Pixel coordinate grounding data
╭──
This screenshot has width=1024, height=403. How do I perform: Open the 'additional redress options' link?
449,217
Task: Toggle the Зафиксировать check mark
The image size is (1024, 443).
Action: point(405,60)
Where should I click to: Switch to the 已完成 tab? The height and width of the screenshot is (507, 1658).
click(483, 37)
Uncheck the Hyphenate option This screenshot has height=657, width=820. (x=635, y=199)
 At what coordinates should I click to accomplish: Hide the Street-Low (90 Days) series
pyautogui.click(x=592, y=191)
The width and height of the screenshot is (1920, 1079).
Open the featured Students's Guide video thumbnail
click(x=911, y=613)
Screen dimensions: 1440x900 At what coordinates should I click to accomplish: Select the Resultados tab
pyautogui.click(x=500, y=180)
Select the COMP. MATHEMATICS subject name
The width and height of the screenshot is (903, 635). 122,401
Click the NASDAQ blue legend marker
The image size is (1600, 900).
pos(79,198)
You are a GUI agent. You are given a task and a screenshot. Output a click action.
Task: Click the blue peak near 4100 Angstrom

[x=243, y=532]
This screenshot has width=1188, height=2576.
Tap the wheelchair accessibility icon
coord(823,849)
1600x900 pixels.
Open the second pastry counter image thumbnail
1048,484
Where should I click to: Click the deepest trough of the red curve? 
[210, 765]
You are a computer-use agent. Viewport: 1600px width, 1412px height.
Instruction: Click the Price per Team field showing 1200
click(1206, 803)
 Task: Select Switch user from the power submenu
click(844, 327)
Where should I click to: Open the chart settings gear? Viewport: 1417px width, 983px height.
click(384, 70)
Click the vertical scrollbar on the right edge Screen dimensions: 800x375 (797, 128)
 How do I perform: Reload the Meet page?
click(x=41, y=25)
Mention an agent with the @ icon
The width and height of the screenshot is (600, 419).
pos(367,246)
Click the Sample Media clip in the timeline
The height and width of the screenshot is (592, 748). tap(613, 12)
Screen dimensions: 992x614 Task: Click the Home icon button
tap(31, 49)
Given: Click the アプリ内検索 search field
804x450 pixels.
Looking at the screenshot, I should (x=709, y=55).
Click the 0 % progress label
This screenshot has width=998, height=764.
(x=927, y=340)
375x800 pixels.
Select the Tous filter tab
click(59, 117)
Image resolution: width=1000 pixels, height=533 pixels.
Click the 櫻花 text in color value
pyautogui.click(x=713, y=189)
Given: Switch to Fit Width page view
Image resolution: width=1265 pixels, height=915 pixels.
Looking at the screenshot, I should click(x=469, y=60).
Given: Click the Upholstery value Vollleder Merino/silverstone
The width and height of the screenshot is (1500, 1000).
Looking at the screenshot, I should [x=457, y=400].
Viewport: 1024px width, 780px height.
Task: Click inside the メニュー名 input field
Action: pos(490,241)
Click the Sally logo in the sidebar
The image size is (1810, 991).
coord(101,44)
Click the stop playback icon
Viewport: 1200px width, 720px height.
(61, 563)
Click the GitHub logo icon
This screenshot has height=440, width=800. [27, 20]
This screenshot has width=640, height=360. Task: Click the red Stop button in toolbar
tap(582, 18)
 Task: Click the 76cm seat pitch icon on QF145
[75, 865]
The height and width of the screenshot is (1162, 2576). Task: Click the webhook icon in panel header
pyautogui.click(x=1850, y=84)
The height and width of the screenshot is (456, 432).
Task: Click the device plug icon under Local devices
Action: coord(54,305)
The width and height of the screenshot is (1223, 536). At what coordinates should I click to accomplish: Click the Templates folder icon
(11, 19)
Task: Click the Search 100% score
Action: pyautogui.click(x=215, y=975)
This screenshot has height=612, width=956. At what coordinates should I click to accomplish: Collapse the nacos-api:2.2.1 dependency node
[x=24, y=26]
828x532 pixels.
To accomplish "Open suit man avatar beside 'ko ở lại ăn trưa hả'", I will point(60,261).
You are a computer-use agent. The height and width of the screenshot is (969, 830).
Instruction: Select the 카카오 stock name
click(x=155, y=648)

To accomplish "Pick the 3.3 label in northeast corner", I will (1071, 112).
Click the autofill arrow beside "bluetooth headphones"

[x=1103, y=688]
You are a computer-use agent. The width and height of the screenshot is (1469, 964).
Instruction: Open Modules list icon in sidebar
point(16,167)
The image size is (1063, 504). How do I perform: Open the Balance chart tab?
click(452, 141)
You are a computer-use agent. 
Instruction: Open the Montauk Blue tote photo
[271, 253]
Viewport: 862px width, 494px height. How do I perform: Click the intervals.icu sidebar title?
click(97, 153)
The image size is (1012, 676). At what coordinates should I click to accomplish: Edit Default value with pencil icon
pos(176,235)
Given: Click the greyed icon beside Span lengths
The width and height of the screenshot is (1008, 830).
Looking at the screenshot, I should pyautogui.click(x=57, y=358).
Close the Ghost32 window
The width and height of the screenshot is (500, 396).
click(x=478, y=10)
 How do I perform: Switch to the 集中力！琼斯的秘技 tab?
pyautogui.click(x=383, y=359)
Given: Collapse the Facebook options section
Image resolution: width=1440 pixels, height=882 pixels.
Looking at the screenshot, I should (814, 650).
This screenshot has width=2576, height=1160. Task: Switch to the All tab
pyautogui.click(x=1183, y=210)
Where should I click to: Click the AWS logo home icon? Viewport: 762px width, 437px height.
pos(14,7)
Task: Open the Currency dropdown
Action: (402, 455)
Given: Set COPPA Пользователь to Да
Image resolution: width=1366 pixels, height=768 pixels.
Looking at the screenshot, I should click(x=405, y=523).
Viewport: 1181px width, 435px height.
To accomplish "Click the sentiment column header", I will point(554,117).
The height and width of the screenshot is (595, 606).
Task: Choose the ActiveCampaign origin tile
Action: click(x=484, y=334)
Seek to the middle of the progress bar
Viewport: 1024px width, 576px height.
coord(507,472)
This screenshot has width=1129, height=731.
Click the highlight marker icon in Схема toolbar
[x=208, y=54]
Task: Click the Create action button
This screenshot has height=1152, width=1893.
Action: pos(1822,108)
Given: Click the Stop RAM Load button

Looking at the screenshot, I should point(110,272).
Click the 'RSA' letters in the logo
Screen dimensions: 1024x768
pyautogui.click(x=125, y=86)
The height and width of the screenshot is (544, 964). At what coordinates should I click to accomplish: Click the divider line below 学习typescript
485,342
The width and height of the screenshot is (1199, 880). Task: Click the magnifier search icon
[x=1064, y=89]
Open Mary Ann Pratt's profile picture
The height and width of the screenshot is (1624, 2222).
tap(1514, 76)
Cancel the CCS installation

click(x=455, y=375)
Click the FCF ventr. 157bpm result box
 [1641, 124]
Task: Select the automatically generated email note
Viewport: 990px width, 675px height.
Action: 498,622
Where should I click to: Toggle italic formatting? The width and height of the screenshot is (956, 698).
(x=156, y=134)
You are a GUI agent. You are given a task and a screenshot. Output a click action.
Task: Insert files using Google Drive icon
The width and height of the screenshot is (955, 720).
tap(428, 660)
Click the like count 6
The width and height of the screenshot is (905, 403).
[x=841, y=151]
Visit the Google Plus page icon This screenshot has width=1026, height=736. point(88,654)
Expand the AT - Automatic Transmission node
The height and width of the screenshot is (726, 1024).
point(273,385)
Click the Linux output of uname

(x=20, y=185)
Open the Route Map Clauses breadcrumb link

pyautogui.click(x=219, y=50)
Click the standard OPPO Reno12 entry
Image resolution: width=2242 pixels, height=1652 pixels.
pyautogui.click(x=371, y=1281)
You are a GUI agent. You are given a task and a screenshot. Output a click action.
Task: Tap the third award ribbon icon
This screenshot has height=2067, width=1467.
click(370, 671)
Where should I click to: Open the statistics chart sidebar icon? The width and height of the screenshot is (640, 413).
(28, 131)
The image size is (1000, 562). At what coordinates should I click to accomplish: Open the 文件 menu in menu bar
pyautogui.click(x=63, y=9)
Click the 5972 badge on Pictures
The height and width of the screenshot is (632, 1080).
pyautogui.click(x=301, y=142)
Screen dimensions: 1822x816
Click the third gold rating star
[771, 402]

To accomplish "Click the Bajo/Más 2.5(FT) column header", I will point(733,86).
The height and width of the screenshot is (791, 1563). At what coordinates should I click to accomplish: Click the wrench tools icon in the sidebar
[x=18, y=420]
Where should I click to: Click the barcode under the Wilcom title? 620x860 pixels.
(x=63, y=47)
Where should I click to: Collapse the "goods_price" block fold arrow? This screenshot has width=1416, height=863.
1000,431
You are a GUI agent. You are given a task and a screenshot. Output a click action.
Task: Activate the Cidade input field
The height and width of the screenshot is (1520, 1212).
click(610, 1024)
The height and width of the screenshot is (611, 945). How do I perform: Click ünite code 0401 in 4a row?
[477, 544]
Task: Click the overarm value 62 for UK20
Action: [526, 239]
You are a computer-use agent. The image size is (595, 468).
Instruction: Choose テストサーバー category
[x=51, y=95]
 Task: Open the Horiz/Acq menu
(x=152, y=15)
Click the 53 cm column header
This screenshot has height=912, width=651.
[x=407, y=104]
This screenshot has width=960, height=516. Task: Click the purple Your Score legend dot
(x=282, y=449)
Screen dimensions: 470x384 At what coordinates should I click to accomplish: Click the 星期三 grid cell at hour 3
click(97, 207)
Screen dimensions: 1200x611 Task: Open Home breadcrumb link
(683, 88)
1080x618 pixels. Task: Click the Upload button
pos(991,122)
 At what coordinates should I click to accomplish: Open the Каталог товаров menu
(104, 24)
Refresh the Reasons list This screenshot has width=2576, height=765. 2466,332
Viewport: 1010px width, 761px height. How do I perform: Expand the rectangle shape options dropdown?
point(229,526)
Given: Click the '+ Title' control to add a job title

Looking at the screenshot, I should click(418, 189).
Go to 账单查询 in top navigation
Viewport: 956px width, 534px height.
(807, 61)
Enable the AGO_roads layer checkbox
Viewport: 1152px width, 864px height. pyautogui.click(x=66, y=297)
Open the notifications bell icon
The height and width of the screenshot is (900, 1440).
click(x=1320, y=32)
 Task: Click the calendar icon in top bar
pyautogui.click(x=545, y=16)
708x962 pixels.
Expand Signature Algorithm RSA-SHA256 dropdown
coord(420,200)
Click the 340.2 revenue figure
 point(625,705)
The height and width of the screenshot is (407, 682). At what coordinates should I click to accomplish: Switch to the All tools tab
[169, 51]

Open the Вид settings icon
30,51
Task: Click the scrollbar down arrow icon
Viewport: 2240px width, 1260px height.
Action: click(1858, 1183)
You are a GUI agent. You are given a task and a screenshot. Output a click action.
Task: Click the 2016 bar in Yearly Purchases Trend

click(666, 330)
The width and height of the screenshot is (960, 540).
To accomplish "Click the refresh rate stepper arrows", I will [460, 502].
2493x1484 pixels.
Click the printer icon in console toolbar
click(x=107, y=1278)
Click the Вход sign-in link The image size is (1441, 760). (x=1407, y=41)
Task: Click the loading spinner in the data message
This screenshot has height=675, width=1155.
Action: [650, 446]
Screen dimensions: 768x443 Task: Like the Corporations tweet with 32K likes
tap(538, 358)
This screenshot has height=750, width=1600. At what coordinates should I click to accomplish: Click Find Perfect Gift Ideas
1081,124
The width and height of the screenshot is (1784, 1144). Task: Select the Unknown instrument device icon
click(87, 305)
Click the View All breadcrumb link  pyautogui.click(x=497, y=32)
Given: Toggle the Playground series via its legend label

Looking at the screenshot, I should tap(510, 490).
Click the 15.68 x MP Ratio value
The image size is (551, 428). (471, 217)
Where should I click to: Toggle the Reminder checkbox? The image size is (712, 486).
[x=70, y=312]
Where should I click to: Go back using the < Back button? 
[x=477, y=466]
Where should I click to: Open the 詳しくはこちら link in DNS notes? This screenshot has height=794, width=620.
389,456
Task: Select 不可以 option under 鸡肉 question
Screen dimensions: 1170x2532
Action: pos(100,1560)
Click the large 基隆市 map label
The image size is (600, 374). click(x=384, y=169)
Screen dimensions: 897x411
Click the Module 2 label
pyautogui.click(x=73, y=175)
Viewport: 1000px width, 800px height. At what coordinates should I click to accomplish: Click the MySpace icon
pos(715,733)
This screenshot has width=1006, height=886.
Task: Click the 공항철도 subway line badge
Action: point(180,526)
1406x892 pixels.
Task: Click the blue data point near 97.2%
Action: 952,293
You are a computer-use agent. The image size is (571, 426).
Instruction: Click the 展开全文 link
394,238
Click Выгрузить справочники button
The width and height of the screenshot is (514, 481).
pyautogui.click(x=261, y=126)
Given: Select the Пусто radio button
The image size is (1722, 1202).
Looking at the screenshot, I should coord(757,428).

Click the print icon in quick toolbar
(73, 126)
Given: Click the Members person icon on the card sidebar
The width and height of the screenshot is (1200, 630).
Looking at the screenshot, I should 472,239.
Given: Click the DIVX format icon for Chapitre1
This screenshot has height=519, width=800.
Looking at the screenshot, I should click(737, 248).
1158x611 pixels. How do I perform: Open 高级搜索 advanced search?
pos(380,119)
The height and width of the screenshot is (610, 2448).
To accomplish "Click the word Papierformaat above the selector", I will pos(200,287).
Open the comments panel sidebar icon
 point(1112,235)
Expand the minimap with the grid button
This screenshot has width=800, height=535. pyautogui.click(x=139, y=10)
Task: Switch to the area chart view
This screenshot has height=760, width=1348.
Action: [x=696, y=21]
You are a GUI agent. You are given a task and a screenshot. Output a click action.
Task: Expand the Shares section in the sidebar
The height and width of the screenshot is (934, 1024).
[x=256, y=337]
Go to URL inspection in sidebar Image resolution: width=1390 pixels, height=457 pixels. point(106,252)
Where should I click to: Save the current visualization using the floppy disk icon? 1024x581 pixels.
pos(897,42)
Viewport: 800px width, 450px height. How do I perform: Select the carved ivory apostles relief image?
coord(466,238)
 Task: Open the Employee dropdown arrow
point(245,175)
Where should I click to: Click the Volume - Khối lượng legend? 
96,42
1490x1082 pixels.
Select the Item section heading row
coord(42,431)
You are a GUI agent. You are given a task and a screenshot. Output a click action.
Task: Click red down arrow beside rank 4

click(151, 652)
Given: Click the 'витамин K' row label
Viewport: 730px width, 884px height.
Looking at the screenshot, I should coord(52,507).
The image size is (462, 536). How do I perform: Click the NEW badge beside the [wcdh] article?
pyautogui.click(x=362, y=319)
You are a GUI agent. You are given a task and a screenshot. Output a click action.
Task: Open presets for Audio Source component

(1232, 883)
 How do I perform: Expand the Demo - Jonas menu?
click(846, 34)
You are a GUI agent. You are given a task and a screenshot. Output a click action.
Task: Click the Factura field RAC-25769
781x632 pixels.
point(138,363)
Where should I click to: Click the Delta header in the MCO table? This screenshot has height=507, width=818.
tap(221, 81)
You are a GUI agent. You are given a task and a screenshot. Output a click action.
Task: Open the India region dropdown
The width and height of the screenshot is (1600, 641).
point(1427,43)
╰──
_Exercise prompt:_ Each line of the records that contains the string "computer" must be copied.

_Written answer:_
You are a computer-use agent. Viewport: 1600px width, 1412px height.
You are a computer-use agent. The height and width of the screenshot is (969, 830).
You are a computer-use agent. The width and height of the screenshot is (1469, 964).
You are a computer-use agent. 
You are a computer-use agent. The image size is (595, 468).
You are a computer-use agent. The image size is (571, 426).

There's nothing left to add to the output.